We certainly have a problem in having these simple truths accepted and the main reason appears to be that MEM is light years ahead of current knowledge concerning life, so the solution is apparently a numbers game in the public arena until one of us can influence an “authority” to examine
the research without a jaundiced eye.
If any MEM practitioner has contact with any person who may be of help in influencing some ‘authority’ please make the effort.
As a student of history, I am aware that Copernicus, 1473 –1543 and Gallileo, 1564-1642 were both not only well-educated but also vocal critics of the then church insistence that the earth was centre of the universe. They ran into strident opposition from church authorities defending their own doctrine on this issue and both suffered accordingly at the hands of the Inquisition.

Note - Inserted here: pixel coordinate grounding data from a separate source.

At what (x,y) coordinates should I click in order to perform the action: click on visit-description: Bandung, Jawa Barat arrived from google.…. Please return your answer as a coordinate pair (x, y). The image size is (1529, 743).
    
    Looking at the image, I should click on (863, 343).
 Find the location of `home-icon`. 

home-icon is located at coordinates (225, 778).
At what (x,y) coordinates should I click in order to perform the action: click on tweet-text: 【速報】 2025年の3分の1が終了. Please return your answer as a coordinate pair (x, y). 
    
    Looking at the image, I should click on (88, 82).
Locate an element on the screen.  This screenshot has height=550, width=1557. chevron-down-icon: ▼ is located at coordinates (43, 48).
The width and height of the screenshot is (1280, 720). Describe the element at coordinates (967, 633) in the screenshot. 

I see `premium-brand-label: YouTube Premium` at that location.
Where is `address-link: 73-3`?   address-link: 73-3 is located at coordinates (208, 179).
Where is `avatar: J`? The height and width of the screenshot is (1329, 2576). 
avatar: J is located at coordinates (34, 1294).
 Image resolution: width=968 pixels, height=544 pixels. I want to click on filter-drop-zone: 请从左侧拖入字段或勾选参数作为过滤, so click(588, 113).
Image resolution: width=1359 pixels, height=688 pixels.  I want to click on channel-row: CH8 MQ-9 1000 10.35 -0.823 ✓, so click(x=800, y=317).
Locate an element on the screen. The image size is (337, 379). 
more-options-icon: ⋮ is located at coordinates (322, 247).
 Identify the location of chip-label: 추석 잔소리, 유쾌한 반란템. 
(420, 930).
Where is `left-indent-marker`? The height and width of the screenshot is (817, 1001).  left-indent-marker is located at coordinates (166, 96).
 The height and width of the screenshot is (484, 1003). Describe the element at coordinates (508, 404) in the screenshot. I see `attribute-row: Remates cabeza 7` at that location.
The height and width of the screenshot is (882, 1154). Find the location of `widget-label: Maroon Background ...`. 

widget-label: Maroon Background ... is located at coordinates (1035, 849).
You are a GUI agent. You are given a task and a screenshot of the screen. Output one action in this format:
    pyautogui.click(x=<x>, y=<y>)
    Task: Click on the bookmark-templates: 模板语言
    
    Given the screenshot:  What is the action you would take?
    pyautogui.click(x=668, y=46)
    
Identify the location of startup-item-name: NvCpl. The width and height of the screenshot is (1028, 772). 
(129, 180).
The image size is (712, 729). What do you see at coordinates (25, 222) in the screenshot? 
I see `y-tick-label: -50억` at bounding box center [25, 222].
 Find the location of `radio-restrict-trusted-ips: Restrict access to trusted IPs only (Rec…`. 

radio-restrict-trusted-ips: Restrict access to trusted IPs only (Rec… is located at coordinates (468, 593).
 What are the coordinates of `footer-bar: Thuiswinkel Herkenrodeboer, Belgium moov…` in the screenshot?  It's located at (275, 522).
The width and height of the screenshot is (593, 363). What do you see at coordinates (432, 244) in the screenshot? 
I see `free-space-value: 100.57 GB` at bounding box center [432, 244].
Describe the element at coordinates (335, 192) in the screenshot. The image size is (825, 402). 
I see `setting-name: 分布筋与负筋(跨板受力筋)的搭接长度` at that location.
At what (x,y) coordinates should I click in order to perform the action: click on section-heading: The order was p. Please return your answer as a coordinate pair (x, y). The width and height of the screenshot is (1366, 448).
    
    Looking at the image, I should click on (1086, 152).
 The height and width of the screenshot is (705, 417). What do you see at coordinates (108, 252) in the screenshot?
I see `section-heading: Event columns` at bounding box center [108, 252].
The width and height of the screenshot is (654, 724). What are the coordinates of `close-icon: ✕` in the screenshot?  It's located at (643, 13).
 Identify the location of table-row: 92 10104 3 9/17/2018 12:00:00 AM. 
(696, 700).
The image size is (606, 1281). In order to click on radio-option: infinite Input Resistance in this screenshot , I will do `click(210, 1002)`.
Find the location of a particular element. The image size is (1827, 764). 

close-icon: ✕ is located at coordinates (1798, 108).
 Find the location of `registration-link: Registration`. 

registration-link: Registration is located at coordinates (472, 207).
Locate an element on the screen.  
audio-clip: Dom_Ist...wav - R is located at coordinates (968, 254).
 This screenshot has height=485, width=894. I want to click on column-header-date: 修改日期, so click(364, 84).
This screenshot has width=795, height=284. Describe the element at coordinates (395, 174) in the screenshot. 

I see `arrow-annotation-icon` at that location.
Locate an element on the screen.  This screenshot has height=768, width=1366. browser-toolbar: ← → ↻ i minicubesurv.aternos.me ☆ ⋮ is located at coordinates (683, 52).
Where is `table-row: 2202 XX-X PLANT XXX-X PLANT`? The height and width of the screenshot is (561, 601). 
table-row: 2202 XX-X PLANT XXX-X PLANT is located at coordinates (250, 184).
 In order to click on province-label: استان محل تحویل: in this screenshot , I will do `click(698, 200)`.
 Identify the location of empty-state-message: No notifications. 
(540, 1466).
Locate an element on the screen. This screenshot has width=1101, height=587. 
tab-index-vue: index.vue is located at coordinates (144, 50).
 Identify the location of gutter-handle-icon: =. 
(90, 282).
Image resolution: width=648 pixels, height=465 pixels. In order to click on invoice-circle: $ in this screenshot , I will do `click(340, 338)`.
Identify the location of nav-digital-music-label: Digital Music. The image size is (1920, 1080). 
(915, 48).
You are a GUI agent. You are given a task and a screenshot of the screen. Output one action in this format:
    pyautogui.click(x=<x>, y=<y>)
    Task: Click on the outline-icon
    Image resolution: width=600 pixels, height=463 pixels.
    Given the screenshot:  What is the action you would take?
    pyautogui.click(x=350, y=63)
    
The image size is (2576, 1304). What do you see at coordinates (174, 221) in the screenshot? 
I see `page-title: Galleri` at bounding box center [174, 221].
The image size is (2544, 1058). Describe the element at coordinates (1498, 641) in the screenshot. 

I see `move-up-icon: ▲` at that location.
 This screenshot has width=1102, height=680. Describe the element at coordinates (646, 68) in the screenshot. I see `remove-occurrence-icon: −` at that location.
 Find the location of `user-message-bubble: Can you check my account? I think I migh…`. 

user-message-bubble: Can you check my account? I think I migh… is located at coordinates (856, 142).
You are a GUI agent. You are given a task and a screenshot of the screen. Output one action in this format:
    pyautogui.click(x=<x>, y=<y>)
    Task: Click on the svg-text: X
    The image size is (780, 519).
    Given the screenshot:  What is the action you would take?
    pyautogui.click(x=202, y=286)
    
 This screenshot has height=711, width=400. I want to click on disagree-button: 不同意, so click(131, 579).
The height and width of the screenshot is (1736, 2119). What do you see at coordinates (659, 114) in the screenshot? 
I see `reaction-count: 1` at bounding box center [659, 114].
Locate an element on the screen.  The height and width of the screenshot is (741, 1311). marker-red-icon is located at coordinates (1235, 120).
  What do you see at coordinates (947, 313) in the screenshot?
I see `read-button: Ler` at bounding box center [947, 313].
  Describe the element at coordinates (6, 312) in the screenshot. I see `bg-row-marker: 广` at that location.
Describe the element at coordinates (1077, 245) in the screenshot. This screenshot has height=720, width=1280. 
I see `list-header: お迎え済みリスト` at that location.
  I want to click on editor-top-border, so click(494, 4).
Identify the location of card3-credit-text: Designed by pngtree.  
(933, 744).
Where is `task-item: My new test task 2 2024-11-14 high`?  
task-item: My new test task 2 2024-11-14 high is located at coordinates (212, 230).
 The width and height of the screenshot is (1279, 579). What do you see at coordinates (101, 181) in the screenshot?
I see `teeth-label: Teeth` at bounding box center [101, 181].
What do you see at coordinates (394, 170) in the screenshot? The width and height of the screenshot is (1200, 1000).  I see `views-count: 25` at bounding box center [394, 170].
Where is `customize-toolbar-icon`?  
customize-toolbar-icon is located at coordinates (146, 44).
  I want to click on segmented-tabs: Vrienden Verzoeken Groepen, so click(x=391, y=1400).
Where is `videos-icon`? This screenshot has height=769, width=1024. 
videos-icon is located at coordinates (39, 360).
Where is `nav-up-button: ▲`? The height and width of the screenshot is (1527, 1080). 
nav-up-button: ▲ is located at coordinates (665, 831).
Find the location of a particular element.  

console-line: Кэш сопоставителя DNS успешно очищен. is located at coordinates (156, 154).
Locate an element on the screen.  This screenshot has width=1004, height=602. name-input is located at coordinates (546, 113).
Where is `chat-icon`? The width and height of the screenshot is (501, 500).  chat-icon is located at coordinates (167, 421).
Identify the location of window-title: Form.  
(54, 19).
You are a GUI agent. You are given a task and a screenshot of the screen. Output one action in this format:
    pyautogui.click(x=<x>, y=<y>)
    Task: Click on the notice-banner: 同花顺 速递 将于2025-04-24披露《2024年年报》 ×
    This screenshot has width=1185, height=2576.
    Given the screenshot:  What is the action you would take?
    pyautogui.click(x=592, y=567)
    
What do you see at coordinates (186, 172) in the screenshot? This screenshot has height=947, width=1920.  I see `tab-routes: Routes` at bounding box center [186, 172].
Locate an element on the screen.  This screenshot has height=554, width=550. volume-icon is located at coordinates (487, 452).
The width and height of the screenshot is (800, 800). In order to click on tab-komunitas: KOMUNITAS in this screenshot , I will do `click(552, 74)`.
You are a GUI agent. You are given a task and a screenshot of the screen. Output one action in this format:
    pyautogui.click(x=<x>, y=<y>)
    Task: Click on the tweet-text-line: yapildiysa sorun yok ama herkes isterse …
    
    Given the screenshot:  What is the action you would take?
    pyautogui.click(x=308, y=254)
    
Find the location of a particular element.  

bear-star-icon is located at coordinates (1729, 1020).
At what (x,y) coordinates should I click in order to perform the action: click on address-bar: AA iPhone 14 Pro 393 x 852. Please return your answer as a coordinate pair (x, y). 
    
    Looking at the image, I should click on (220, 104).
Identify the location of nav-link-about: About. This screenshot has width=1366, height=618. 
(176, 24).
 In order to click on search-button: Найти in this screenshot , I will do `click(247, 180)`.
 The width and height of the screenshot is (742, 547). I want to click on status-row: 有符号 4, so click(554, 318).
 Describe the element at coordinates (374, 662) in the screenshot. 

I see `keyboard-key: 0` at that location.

In Galileo’s case, his penalty for supporting the theory of Copernicus was house arrest for the remainder of his life, together with the denial of visitors, although it is reported that he did not
comply with this last condition.
Leonardo da Vinci is famous as the painter of the Mona Lisa but he is also famous in scientific circles as an incredible inventor and designer of mechanical appliances. It took hundreds of years to pass before his knowledge and skills were recognised.
I see a direct parallel with the above conflicts and the opposition to Causism theories, although in our case, not overtly from church circles but the mental health regimes of psychology and psychiatry. It took hundreds of years for the ideas of both Copernicus and Galileo to be universally recognised, but I trust our fight will be of much shorter
duration, but it depends on what we do about it.